BEGIN Listed entries

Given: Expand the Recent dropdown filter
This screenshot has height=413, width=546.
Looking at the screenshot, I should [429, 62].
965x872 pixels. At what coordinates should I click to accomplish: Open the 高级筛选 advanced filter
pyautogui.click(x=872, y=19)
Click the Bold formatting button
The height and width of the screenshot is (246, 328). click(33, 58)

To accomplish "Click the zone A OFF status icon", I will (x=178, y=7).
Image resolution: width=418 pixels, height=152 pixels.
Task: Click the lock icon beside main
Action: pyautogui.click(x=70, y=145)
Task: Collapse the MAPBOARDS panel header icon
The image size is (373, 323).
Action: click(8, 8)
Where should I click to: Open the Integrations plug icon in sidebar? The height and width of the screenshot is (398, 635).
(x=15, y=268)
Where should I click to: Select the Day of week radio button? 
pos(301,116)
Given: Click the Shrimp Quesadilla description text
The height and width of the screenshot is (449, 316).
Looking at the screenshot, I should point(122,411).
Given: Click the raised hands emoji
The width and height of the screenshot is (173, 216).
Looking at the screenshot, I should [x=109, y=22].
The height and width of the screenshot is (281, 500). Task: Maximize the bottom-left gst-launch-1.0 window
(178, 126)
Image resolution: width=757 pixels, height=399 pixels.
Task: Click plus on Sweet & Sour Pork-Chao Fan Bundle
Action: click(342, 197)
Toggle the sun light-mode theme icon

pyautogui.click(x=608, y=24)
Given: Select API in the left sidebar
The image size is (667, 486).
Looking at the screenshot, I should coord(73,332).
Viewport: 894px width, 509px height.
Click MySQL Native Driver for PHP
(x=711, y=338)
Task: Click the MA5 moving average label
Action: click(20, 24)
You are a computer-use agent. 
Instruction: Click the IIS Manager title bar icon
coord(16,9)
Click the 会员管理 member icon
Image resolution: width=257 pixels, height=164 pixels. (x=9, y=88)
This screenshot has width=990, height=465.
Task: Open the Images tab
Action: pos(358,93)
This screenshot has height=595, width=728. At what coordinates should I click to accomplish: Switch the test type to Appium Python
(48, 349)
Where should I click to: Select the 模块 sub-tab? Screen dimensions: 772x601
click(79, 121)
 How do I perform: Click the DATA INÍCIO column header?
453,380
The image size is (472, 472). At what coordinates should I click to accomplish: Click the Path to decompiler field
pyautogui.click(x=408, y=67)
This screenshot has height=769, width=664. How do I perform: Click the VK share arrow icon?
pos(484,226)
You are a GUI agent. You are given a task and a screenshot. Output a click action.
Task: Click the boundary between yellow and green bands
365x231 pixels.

END Listed entries

Only the lines from the one containing "The image size is (667, 486)." through the end of the material should be copied, exactly as they stand; please keep both ends.

The image size is (667, 486).
Looking at the screenshot, I should coord(73,332).
Viewport: 894px width, 509px height.
Click MySQL Native Driver for PHP
(x=711, y=338)
Task: Click the MA5 moving average label
Action: click(20, 24)
You are a computer-use agent. 
Instruction: Click the IIS Manager title bar icon
coord(16,9)
Click the 会员管理 member icon
Image resolution: width=257 pixels, height=164 pixels. (x=9, y=88)
This screenshot has width=990, height=465.
Task: Open the Images tab
Action: pos(358,93)
This screenshot has height=595, width=728. At what coordinates should I click to accomplish: Switch the test type to Appium Python
(48, 349)
Where should I click to: Select the 模块 sub-tab? Screen dimensions: 772x601
click(79, 121)
 How do I perform: Click the DATA INÍCIO column header?
453,380
The image size is (472, 472). At what coordinates should I click to accomplish: Click the Path to decompiler field
pyautogui.click(x=408, y=67)
This screenshot has height=769, width=664. How do I perform: Click the VK share arrow icon?
pos(484,226)
You are a GUI agent. You are given a task and a screenshot. Output a click action.
Task: Click the boundary between yellow and green bands
365x231 pixels.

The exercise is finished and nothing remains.